> [HOW TO COMPLETE THIS TASK]
Counting the line with "Task: Click the red" as the last one, copy out the lines of the data exactly from the first onward.

> [PROVIDED DATA]
════════════════════
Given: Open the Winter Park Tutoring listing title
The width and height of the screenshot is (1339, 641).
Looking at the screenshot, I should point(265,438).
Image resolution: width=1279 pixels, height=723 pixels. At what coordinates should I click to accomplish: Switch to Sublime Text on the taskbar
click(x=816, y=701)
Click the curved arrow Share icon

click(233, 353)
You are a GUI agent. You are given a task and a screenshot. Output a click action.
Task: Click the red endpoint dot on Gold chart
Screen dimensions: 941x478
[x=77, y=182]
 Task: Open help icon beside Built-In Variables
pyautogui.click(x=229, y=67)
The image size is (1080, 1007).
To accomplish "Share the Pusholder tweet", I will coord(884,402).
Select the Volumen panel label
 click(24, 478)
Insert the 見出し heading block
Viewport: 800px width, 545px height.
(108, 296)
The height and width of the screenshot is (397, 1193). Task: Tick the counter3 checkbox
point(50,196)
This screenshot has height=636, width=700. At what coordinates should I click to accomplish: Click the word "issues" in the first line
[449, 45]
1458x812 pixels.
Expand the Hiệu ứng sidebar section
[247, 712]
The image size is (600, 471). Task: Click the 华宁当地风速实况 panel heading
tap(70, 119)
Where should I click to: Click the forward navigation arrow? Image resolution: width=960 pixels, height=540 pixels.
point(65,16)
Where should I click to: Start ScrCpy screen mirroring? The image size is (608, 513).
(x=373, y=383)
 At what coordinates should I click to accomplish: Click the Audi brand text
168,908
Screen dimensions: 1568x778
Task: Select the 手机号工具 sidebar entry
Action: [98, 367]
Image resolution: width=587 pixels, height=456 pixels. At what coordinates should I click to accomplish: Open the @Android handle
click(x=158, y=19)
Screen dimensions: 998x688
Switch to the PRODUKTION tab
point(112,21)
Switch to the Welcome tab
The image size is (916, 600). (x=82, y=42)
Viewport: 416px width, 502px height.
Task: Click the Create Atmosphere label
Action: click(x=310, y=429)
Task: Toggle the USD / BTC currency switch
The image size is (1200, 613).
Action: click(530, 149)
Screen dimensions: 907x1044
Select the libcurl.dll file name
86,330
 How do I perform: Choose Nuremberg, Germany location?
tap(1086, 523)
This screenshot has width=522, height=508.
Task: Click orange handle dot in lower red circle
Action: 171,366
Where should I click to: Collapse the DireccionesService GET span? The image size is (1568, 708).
════════════════════
> [SOLUTION]
Given: Open the Winter Park Tutoring listing title
The width and height of the screenshot is (1339, 641).
Looking at the screenshot, I should point(265,438).
Image resolution: width=1279 pixels, height=723 pixels. At what coordinates should I click to accomplish: Switch to Sublime Text on the taskbar
click(x=816, y=701)
Click the curved arrow Share icon

click(233, 353)
You are a GUI agent. You are given a task and a screenshot. Output a click action.
Task: Click the red endpoint dot on Gold chart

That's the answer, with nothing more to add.